When wires are broken or cut, use butt splices and crimp tool to reconnect them. A butt splice is a short straight tube with insolation on the outside and a small metal tube inside. Strip a short section of the broken wire and slip it into the butt splice and crimp it. Strip the other end of the broken wire and slip it into the other end of the butt splice and crimp it. Pull the connection to make sure both crimps are good. You can get but splices at Walmart or any auto parts store. I saw some today when I was getting my oil changed. (I quit doing my own oil when I found out it was about the same price to get it done)

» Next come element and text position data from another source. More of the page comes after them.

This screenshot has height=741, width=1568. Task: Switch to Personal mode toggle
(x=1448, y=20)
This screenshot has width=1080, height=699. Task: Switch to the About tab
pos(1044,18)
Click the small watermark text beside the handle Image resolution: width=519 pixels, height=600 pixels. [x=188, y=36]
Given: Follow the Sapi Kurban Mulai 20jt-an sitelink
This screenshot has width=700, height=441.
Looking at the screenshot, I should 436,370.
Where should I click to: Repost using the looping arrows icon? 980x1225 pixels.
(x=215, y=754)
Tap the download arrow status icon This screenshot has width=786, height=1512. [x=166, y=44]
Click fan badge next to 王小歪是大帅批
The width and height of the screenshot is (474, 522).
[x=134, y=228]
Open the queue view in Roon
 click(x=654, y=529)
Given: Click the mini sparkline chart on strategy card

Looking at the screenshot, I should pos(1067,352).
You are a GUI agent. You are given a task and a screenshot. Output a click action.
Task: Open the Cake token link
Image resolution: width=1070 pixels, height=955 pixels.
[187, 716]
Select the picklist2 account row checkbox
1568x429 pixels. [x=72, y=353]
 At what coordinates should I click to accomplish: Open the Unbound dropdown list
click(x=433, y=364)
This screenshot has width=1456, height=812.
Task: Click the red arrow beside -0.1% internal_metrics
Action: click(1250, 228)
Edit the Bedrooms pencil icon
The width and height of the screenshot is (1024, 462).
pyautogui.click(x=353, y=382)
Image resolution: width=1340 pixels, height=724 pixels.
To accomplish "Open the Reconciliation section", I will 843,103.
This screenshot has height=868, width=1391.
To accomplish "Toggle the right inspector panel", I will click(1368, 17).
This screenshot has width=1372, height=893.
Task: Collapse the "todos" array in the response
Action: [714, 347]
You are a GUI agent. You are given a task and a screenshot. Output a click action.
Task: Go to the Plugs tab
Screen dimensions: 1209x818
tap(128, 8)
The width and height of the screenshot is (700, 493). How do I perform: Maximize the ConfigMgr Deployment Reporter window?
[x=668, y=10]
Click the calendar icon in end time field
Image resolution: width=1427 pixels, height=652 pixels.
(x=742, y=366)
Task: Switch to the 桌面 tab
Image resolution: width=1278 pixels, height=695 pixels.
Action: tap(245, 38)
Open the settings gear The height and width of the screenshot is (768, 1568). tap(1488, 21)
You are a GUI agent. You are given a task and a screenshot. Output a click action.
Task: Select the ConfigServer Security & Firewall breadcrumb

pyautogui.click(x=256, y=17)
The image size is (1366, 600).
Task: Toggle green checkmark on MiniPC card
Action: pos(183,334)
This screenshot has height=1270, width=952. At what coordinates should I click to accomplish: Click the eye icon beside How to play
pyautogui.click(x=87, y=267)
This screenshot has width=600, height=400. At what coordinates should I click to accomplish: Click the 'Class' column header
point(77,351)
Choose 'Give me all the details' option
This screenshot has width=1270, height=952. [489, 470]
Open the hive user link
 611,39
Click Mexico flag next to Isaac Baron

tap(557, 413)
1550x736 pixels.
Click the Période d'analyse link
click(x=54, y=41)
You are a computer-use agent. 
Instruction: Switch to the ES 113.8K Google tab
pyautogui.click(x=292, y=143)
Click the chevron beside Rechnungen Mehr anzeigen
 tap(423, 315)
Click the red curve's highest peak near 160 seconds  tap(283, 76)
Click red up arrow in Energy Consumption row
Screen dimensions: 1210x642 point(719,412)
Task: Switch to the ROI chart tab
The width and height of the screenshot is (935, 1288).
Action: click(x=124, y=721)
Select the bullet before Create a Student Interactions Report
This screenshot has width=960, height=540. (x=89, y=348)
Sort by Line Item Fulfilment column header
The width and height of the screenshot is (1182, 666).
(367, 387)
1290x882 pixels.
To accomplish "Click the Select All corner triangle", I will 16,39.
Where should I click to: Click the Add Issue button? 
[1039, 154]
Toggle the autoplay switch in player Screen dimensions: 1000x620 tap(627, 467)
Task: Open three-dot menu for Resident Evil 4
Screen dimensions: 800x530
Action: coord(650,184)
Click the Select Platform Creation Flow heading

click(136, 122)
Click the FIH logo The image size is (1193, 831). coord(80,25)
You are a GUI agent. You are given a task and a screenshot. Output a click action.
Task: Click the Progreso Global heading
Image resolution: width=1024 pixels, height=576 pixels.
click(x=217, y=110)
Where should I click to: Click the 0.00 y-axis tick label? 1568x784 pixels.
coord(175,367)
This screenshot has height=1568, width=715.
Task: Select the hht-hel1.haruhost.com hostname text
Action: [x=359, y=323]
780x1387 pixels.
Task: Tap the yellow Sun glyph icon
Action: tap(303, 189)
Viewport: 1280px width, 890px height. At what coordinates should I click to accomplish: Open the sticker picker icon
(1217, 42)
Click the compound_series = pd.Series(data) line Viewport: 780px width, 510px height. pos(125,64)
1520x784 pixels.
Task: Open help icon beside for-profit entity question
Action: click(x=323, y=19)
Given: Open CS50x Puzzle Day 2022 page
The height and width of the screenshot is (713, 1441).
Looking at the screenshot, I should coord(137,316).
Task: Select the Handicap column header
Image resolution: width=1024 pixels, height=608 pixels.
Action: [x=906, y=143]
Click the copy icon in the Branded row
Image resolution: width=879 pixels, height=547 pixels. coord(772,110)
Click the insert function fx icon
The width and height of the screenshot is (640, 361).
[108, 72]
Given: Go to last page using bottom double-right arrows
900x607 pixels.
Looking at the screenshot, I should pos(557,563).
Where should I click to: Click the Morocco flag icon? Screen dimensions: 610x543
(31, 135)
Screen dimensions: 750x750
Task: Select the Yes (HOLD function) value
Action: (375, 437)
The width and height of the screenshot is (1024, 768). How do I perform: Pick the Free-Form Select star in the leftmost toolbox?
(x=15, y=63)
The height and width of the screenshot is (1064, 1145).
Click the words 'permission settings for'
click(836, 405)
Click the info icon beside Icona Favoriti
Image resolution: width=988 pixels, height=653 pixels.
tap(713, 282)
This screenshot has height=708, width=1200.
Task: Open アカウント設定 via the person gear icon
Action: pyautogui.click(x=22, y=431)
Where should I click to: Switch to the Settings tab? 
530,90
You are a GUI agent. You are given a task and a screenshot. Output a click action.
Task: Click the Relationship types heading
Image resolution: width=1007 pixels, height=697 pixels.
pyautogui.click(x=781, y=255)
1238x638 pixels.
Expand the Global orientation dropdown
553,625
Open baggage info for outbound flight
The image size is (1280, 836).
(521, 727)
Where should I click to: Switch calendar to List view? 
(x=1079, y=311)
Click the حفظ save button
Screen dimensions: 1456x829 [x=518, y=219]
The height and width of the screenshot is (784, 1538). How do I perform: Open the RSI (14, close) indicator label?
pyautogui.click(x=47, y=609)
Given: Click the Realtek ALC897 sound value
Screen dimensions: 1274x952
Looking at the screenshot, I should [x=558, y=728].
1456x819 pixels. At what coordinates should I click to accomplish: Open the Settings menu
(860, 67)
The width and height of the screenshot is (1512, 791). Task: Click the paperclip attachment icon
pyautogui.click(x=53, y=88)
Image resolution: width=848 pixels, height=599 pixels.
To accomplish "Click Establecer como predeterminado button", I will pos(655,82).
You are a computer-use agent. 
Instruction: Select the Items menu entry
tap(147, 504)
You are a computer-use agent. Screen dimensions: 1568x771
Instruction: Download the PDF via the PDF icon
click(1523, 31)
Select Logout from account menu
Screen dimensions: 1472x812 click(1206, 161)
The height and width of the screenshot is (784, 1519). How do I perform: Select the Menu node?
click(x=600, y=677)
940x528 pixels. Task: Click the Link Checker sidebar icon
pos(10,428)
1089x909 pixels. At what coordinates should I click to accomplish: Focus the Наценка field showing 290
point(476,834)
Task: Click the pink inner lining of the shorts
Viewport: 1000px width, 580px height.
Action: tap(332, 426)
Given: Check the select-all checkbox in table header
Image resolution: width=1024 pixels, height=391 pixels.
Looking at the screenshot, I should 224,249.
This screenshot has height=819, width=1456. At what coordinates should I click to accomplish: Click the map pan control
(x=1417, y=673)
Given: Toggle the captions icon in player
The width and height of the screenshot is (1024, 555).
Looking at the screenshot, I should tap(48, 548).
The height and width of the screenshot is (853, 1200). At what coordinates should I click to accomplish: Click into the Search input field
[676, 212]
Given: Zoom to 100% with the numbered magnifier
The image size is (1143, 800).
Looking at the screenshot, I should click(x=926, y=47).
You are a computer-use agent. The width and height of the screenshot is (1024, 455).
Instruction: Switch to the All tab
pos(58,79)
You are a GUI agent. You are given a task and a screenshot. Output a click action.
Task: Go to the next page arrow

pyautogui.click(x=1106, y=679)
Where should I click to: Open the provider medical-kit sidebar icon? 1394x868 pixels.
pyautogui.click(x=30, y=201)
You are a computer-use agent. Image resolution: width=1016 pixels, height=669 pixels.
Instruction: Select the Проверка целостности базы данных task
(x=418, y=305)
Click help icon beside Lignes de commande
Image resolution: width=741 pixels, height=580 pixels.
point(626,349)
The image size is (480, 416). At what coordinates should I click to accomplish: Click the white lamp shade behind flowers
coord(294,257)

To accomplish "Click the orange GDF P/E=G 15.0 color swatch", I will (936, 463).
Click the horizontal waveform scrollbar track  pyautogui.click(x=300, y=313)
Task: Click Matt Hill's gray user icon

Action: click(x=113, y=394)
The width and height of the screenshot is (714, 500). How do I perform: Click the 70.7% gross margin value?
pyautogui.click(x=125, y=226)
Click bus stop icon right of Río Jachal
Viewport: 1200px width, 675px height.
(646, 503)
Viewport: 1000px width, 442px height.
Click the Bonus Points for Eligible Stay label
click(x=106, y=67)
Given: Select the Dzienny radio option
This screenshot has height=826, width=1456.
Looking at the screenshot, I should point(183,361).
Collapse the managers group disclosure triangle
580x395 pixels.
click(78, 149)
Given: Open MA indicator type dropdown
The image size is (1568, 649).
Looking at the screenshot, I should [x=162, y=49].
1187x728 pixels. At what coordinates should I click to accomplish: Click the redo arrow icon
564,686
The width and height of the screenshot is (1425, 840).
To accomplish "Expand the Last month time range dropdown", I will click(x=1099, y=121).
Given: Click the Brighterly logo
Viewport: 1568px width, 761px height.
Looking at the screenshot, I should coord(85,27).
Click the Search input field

On using black tape (which unravels when it gets hot), tape bare wires with overlapping winds of the tape, being sure to cover the start point such that it can't come loose. At the end of the tapeing area, leave about 6 to 8 inches of tape past the wrap. Press the sticky sides of this extension together leaving the length such that the unsticky part of the tape is on both sides of the results. (an unsticky extension that can be tied like a thread, or cord) Put two half hitches on the end of the taping. (a wrap around the work with the end slipped through the loop and pull tight. Do this twice). At the end of the last half hitch, tie a knot into the remaining part as near as possible to the last half hitch and cut any excess off. This will give you a taped area that will not come loose when it heats up. You'd be surprised how many folks don't know this trick, but now you do.......or maybe you already knew. 

The short is between hot wires, which makes it a much easier problem to find. Ground problems are normally the hard ones to find. 

Hope this helps.
Best regards,
Mack1


----------



## zumi (Jul 18, 2008)

Hi there. Thank you all for your help. I will try to re-check everything and will try to trace the wires as described above. Sorry for late reply. I was away up north. In case I find the problem, I will let the forum know. rgds.


----------



## mack1 (Nov 27, 2007)

Hi Zumi,

If you can't find the short, post the electric prints and mabe some of us can help and be more specific. 

Wishing you the best,
Mack1


----------